Também mais que ajuda foi o trabalho de Luis Maffei, no lidar com aquilo que poucos poderiam lidar como ele, ou seja, com os poemas.
Não me deterei na obra nem no autor, pois para isso está o posfácio de uma das poucas estudiosas de Eichendorff, no Brasil, Nathaschka Martiniuk, da USP.
Como tradutor, revelo apenas algumas poucas linhas do trabalho: primeiramente, uma atenção ao aspecto singelo desta novela de linguagem simples, por vezes repetitiva, e longe de virtuosismos. Uma atenção ao leitor moderno, ao mesmo tempo em que tentávamos manter certa estranheza temporal
de uma obra publicada na primeira metade do século XIX e que não pode ser, portanto, simplesmente infestada de maneirismos hodiernos. Por fim, um trabalho de pontuação baseado em dois ensaios de Theodor W. Adorno, Em memória de Eichendorff e
Sinais de pontuação", em Notas de Literatura I. Com isso, convidamos o leitor a imaginar outro ritmo, outra paisagem, outras passagens.
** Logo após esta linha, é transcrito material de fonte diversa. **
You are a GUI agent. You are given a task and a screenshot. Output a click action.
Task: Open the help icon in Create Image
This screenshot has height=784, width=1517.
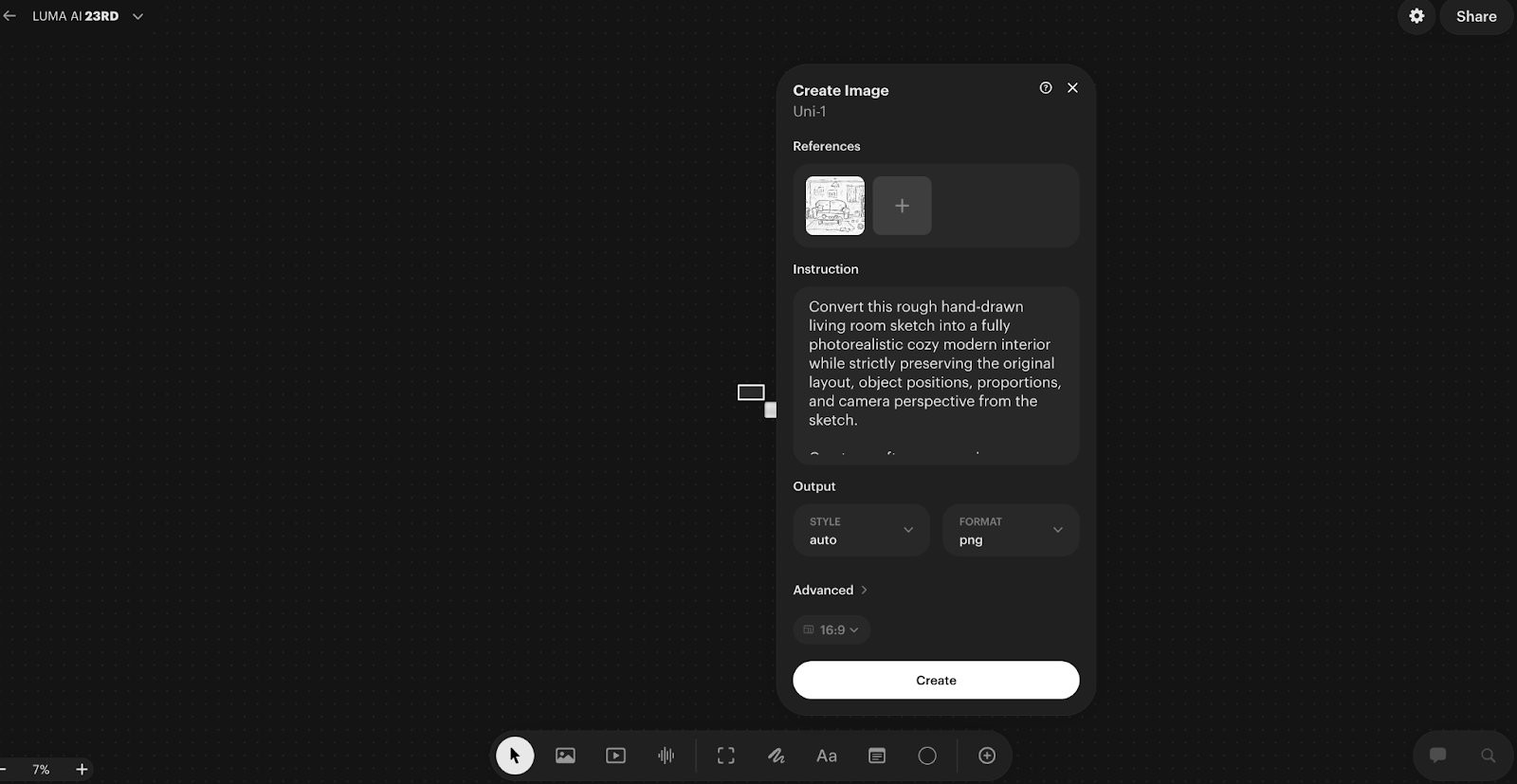coord(1046,88)
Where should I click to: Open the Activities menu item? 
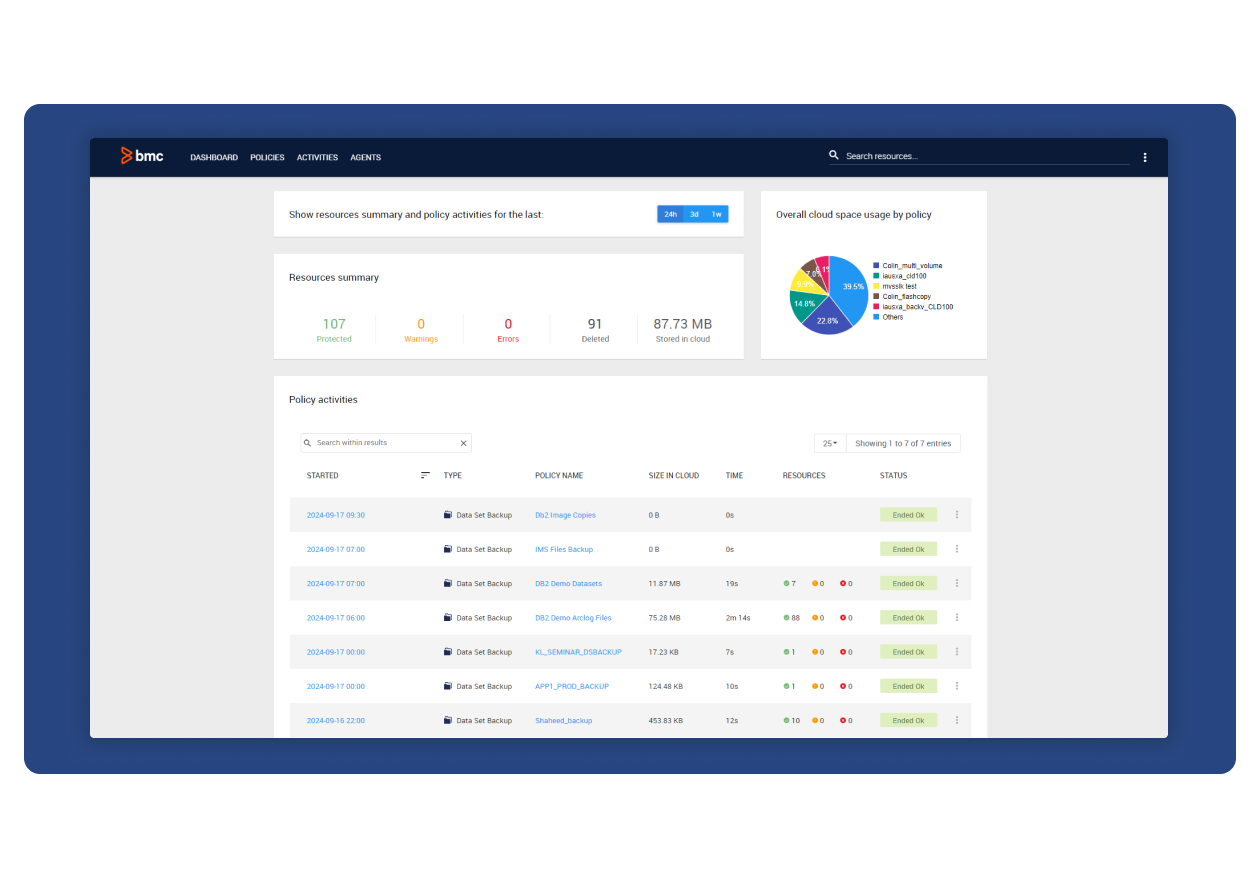click(317, 157)
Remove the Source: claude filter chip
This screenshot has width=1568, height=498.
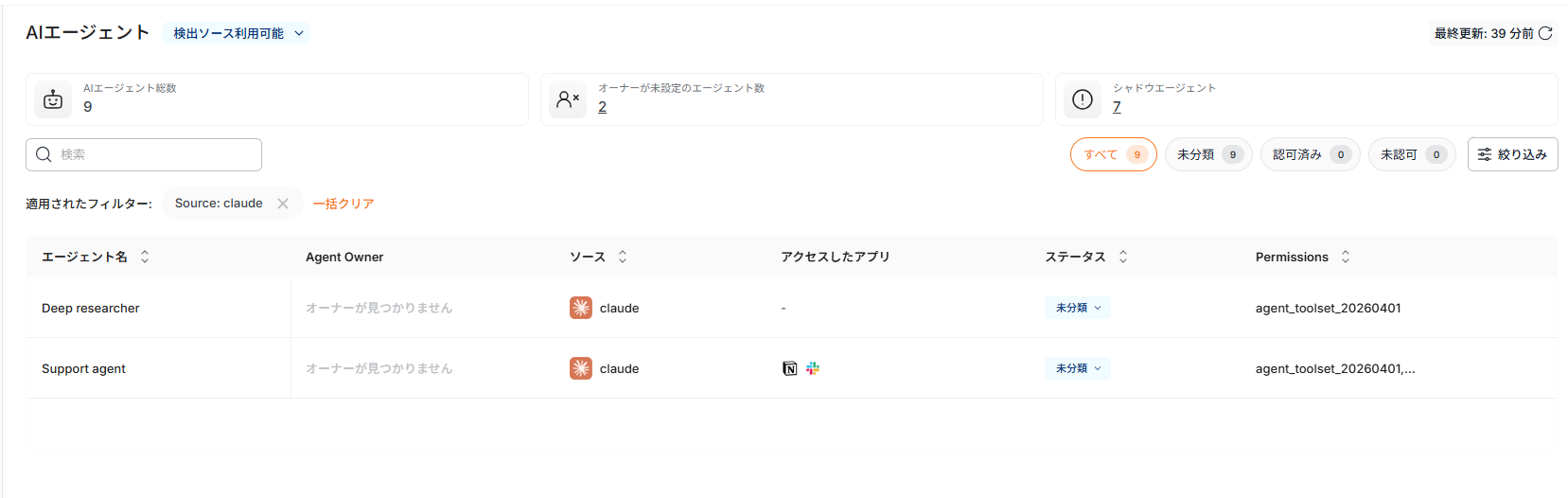click(x=283, y=204)
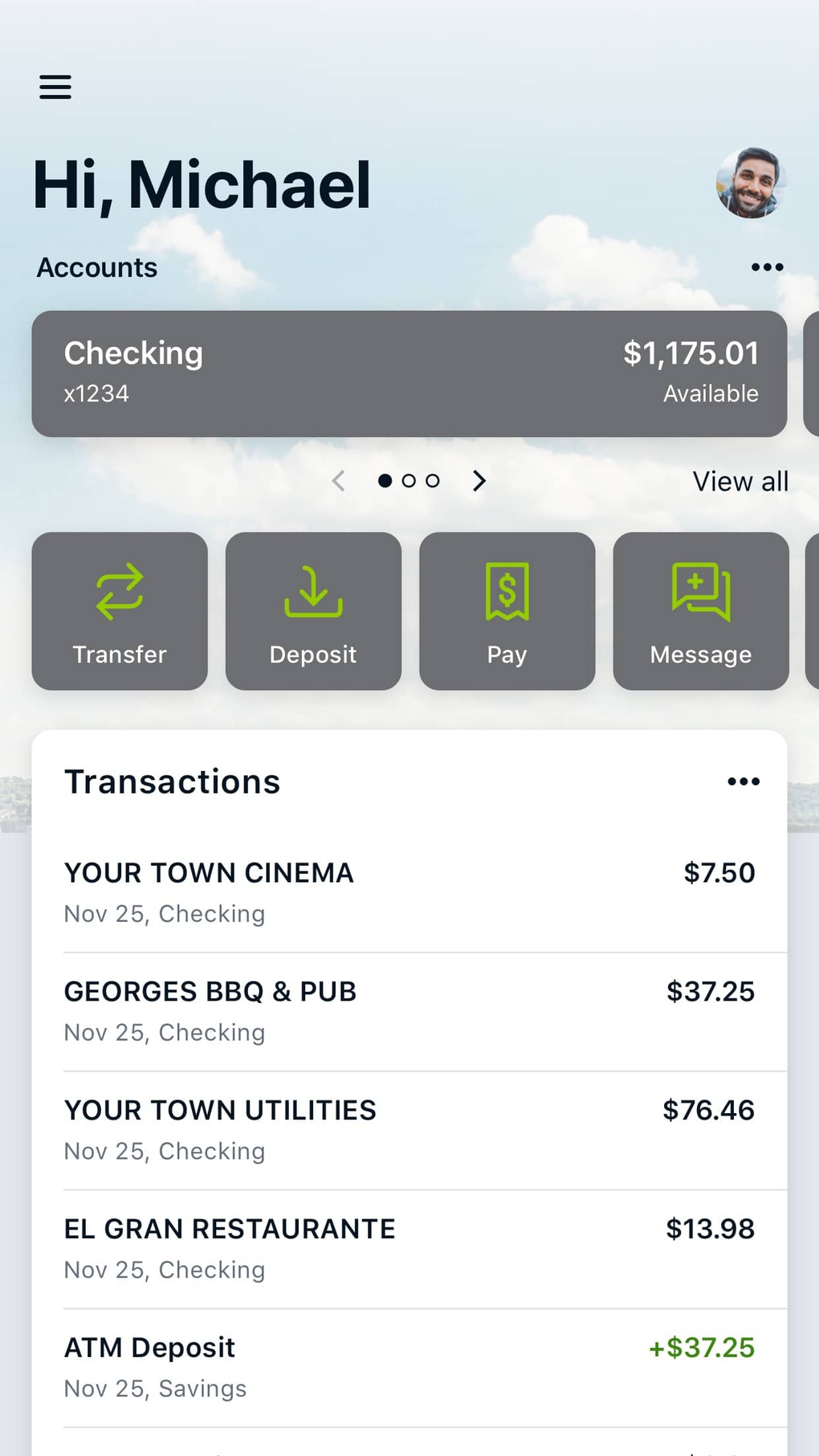819x1456 pixels.
Task: Go to the next account with right chevron
Action: (479, 481)
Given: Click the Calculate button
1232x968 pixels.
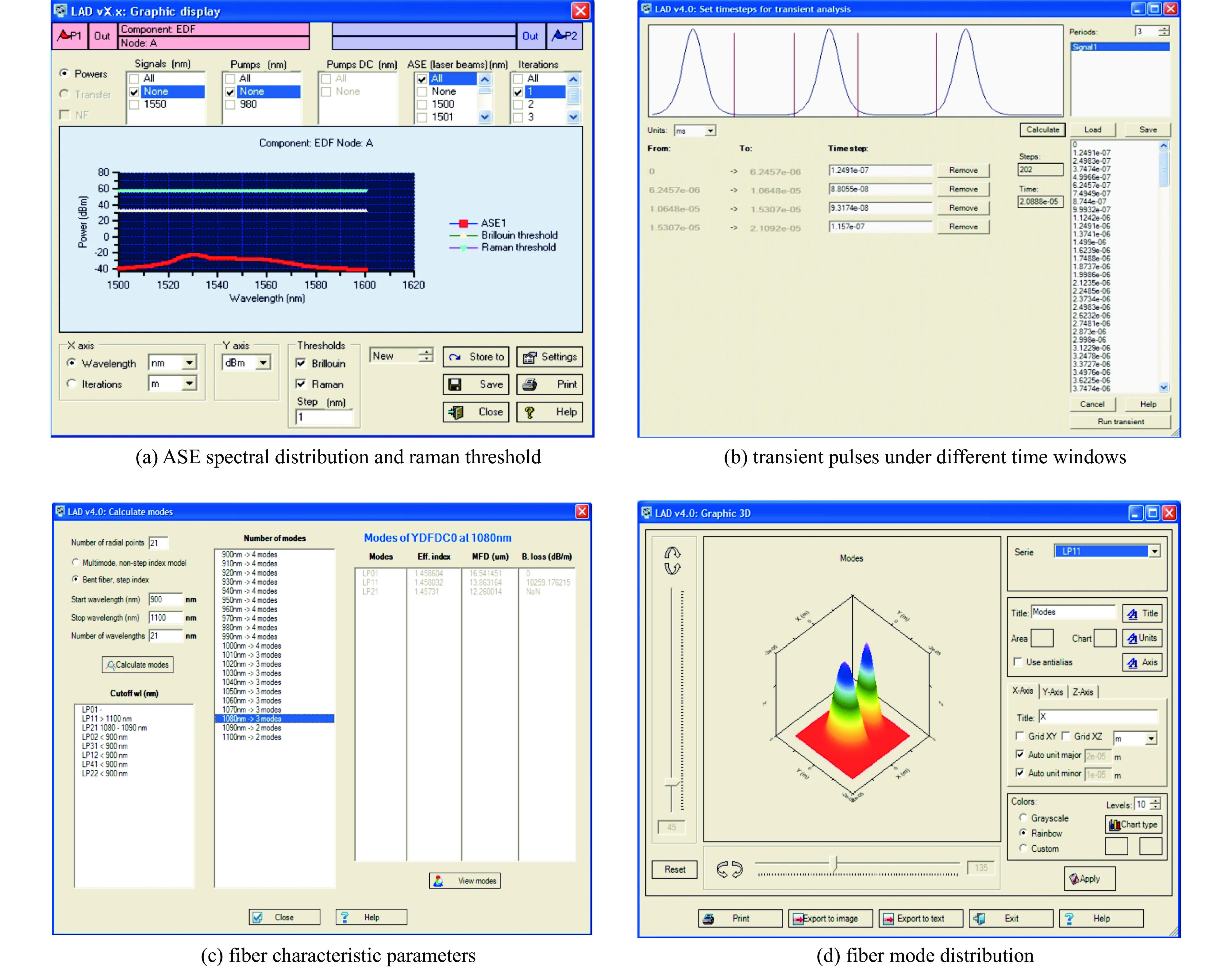Looking at the screenshot, I should (1042, 130).

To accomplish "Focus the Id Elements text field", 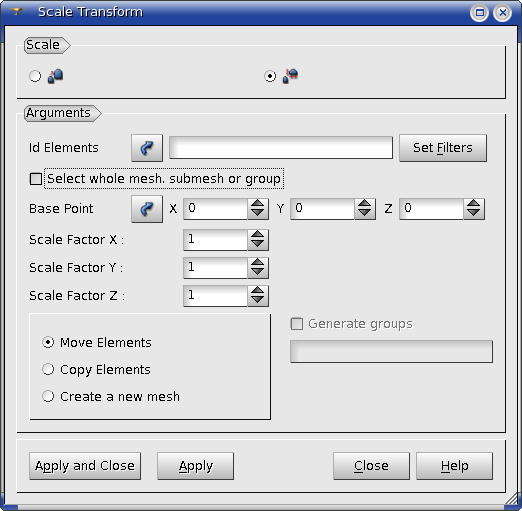I will pyautogui.click(x=281, y=147).
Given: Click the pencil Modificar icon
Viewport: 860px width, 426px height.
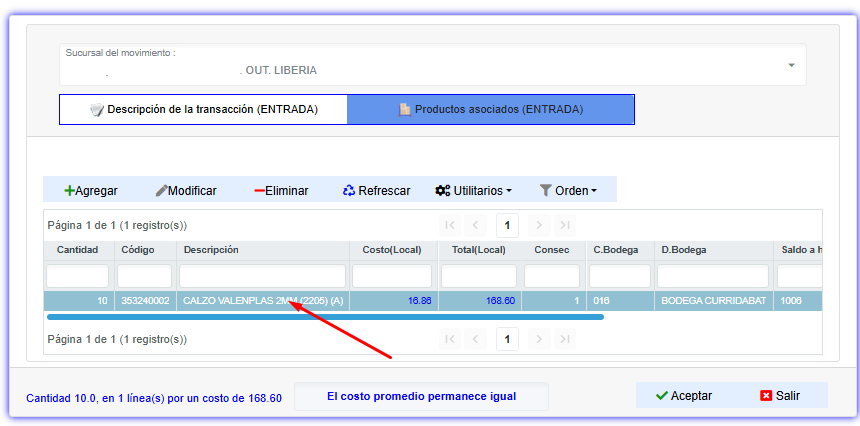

Cotejamos nossa tradução com a de Germán Garrido, feita para o espanhol e publicada pela Ediciones Cátedra, de Madrid, sob o título De la vida de un tunante. Foi sempre proveitoso reparar nas coincidências e, sobretudo, nas interpretações diferentes – muitas vezes, discordamos com veemência de Garrido. Acreditamos, portanto, que este método tenha nos servido de alerta e guia.
O título canônico seria Da vida de um Bom-para-nada, usado por Otto Maria Carpeaux, em A literatura alemã, cuja referência em língua inglesa é semelhante: Life of a Good-for-nothing. No entanto, seguimos a sugestão da editora e encontramos o título no interior da própria obra; logo na primeira página, será possível identificar por que do imprestável
como tradução para Taugenichts.
Por fim, resta-me contar uma anedota: em conversa com Johannes Kretschmer, tradutor e professor da UFF, contei sobre as dificuldades e os desafios de traduzir Eichendorff, autor para ele bastante próximo. A resposta foi simples: citando algum colega, ele me disse, no fim, o tradutor sempre perde. Não se preocupe
.
Aprende-se. E que o leitor, este sim, ganhe.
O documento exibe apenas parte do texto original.